**WORK TASK:** Where the word "will" appears in a line below, copy the whole line.

[Records from a data collection]

=====

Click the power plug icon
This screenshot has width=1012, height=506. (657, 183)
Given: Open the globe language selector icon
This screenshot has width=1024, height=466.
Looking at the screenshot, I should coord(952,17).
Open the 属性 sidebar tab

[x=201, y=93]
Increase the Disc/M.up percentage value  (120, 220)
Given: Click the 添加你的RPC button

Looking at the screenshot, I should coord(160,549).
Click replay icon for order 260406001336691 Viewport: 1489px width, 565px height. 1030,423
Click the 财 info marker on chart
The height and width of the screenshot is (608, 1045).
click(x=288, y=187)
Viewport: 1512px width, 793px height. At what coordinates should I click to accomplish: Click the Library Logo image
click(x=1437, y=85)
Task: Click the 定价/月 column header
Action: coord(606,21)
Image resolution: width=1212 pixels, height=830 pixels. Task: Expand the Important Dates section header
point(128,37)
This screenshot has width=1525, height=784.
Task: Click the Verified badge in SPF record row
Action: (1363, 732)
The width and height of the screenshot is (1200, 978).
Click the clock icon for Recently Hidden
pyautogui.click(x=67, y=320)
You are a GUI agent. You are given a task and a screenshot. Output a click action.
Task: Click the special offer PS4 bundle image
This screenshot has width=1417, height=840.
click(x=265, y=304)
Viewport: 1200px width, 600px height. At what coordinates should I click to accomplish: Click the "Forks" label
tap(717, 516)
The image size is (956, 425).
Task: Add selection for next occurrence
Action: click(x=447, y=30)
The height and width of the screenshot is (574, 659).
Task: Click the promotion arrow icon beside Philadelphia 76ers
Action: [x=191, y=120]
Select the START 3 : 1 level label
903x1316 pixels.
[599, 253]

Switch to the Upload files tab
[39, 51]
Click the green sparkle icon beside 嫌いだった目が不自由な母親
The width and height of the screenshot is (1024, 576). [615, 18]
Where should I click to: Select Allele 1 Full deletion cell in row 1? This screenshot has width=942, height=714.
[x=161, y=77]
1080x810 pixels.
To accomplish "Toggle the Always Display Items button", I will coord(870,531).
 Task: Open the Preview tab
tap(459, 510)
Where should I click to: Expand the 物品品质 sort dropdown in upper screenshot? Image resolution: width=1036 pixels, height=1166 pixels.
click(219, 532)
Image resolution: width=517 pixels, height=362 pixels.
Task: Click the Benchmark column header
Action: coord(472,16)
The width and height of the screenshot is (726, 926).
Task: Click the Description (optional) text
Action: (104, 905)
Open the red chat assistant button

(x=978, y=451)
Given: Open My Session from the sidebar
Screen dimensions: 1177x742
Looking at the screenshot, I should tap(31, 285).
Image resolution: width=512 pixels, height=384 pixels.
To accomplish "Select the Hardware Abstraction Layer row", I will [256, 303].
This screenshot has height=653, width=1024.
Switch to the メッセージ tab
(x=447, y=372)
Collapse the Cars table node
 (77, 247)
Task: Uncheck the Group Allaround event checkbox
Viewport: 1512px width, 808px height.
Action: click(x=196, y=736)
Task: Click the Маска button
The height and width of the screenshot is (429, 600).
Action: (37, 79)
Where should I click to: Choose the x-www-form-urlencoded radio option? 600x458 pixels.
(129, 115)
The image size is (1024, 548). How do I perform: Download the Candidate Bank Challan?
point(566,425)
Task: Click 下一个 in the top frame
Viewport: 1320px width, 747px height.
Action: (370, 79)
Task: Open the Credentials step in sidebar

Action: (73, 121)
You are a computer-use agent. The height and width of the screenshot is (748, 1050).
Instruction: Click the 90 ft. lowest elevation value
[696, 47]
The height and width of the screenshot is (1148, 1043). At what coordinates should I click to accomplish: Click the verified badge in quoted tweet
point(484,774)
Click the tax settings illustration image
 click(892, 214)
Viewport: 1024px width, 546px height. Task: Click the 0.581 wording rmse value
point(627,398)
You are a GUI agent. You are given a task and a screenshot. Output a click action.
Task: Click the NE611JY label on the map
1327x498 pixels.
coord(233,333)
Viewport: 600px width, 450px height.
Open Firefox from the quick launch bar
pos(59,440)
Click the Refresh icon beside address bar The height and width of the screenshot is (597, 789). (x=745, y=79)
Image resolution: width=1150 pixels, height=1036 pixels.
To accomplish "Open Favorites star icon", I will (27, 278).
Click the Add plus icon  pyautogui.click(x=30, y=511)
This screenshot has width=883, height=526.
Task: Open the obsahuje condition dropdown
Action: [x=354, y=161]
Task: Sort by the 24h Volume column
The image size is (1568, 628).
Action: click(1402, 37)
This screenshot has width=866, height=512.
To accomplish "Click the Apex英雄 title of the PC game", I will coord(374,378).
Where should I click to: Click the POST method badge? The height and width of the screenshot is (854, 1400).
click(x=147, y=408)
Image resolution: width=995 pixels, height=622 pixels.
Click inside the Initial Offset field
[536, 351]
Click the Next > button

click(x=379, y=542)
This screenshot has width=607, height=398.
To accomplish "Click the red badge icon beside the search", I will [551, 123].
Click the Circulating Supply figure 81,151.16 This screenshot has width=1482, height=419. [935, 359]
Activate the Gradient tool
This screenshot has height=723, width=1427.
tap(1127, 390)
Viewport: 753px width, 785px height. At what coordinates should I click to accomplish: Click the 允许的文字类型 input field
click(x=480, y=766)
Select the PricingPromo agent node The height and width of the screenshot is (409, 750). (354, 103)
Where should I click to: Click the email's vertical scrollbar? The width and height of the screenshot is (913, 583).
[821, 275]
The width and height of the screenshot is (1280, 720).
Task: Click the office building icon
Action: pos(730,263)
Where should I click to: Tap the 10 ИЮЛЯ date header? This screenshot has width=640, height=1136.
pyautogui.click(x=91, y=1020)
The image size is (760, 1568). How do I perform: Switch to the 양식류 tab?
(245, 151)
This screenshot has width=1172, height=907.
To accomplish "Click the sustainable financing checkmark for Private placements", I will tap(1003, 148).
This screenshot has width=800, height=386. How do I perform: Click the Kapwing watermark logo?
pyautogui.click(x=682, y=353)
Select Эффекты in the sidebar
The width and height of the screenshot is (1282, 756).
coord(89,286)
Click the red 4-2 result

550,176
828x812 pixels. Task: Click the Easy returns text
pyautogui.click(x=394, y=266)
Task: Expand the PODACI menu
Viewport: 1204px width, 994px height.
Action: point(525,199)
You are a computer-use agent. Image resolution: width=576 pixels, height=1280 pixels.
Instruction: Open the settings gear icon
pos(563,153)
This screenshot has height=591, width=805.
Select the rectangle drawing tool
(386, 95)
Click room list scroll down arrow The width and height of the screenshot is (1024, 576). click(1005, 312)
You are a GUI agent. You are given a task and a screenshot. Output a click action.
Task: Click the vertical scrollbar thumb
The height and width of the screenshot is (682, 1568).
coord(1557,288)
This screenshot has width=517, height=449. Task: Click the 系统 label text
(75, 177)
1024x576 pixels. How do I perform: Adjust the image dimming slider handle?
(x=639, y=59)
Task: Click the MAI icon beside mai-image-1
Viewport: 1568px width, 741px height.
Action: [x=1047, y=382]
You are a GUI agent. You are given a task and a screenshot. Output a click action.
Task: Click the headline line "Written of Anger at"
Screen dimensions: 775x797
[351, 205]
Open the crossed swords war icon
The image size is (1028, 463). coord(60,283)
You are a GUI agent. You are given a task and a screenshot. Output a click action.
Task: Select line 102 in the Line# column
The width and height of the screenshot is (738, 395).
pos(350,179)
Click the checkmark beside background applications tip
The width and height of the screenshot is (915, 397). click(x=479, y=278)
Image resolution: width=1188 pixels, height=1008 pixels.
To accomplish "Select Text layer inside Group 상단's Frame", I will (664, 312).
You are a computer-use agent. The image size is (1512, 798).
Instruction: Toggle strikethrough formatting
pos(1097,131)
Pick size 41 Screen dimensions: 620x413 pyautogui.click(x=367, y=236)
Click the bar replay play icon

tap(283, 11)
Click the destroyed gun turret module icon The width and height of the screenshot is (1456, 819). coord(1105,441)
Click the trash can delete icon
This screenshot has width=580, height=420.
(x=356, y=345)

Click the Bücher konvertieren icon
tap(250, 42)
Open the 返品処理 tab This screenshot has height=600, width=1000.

=====

**ANSWER TO THE EXERCISE:**
To accomplish "Toggle the Always Display Items button", I will coord(870,531).
To accomplish "Select the Hardware Abstraction Layer row", I will [256, 303].
To accomplish "Open Favorites star icon", I will (27, 278).
To accomplish "Click the Apex英雄 title of the PC game", I will coord(374,378).
To accomplish "Click the red badge icon beside the search", I will [551, 123].
To accomplish "Click the sustainable financing checkmark for Private placements", I will tap(1003, 148).
To accomplish "Select Text layer inside Group 상단's Frame", I will (664, 312).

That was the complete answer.